Look below for the line containing "Expand the Deskew". Output it and each remaining line of the entries exactly, and nothing else.

## THE DATA:
>>>

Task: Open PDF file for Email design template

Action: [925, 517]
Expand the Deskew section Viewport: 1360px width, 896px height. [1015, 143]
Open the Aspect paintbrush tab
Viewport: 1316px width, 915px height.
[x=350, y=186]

<<<

## RESPONSE TO THE TASK:
Expand the Deskew section Viewport: 1360px width, 896px height. [1015, 143]
Open the Aspect paintbrush tab
Viewport: 1316px width, 915px height.
[x=350, y=186]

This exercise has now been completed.